Anti-Semitism on U.S. College Campuses

The data presented in this report support the reported rise in and effect of campus antisemitism post-10/7. The findings are also emblematic of an issue that has been festering on college campuses for much longer. Universities across the country would do well to heed these results and devise meaningful solutions to ensure that all students, Jewish and non-Jewish alike, are given an equal opportunity to maximize their college education and experience.

Executive Summary
To better understand the current state of the campus climate for Jewish students, the ADL Center for Antisemitism Research (CAR), Hillel International, and College Pulse conducted a longitudinal survey of American college students before and after the Hamas terror attacks on October 7, 2023. The topline results, presented in this report, highlight concerning trends that underscore the urgent need to protect Jewish students on campus and foster an inclusive and safe educational environment for all.
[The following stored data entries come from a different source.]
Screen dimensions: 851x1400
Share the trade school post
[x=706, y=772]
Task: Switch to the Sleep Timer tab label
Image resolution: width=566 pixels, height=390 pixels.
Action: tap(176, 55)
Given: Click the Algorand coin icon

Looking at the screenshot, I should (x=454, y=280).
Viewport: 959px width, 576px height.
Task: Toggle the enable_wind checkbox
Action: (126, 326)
Jewish students are experiencing a wave of antisemitism, and non-Jewish students are much less likely to see it.
73% of Jewish college students surveyed have experienced or witnessed some form of antisemitism since the beginning of the 2023-2024 school year alone. By comparison, 43.9% of non-Jewish students reported the same during that period. Prior to this school year, 70% of Jewish college students experienced at least some form of antisemitism throughout their entire college experience.

Of the non-Jewish students erroneously assumed to be Jewish, nearly half (46%) stated that they had been targeted based on their assumed Jewishness.
26% of students assumed to be Jewish by others reported being on the receiving end of offensive anti-Jewish remarks, compared to 8.7% of those not assumed to be Jewish. Since 10/7, the proportion of non-Jewish students assumed to be Jewish has increased from 7.2% to 12.7%. Of this group, 29.5% reported being the targets of offensive anti-Jewish remarks.
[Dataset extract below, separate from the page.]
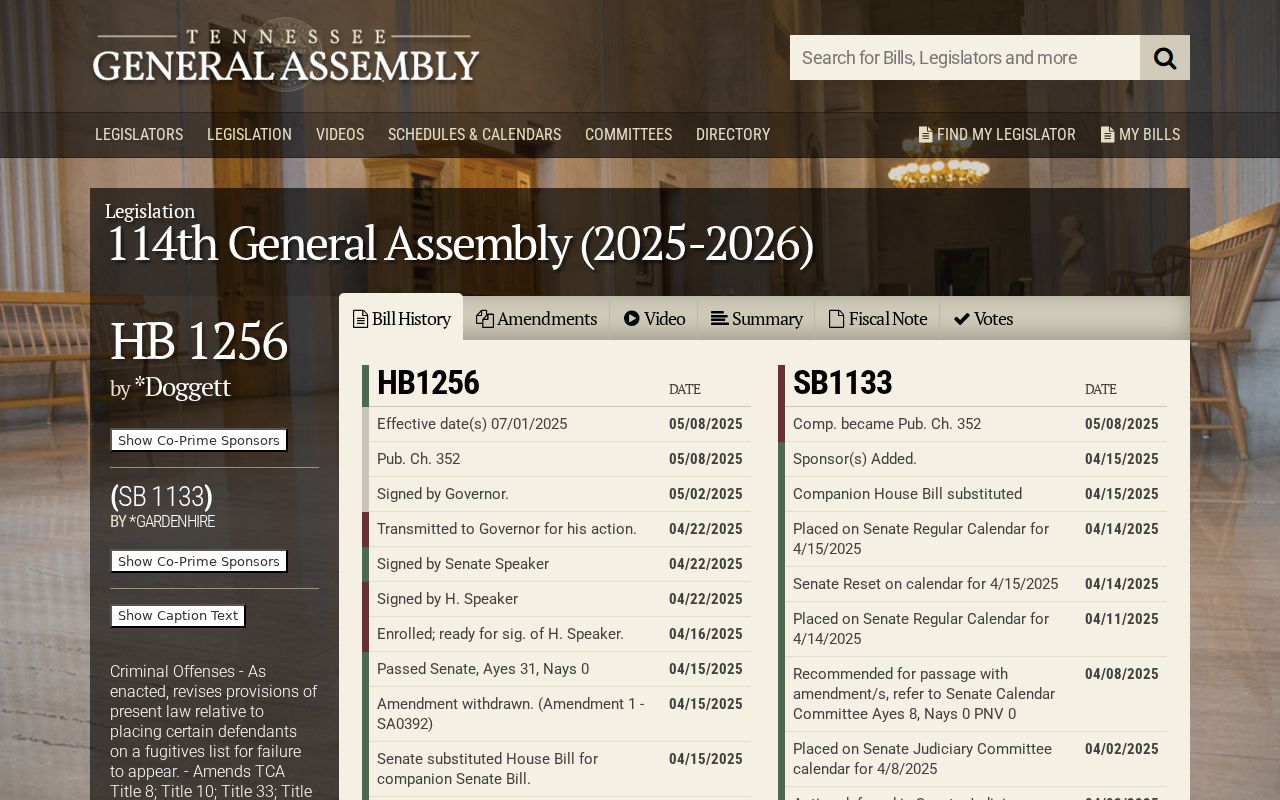1280x800 pixels.
Task: Click the My Bills document icon
Action: (1107, 134)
Since October 7, the percentage of Jewish students who said they feel comfortable with others on campus knowing they are Jewish dropped by nearly half.
Since October 7th, students who have felt comfortable with others knowing they’re Jewish decreased significantly. 63.7% of Jewish students pre-October 7th felt “very” or “extremely” comfortable but now only 38.6% feel the same.

A majority of all students — Jewish and non-Jewish — feel like their campus administration has not done enough to address anti-Jewish prejudice at their universities, with 70 percent of students saying their university should do more to address the issue.
When asked who should do more to address the issue, most students (48.2% of Jewish students and 38.5% of non-Jewish students) placed the onus on campus administrators.

More than a third of Jewish students said they felt uncomfortable speaking about their views of Israel, and roughly the same proportion said they feel uncomfortable speaking out against antisemitism.
Nearly a third (31.9%) of Jewish students indicated that they have felt unable to speak out about campus antisemitism, while only 17.6% of non-Jewish students felt the same. 29.8% of Jewish students said that they would be uncomfortable with others on campus knowing about their views of Israel, compared to only 13.9% of non-Jewish students. After 10/7, these numbers increased to 38.3% and 18.9%, respectively.

A plurality of Jewish students do not feel physically safe on campus.
Prior to 10/7, two-thirds (66.6%) of Jewish students said they felt “very” or “extremely” physically safe on campus, compared to less than half (45.5%) post-10/7. Feelings of emotional safety among Jewish students changed even more dramatically – two-thirds (65.8%) of Jewish students said they felt “very” or “extremely” emotionally safe before 10/7, which fell to a third (32.5%) after 10/7.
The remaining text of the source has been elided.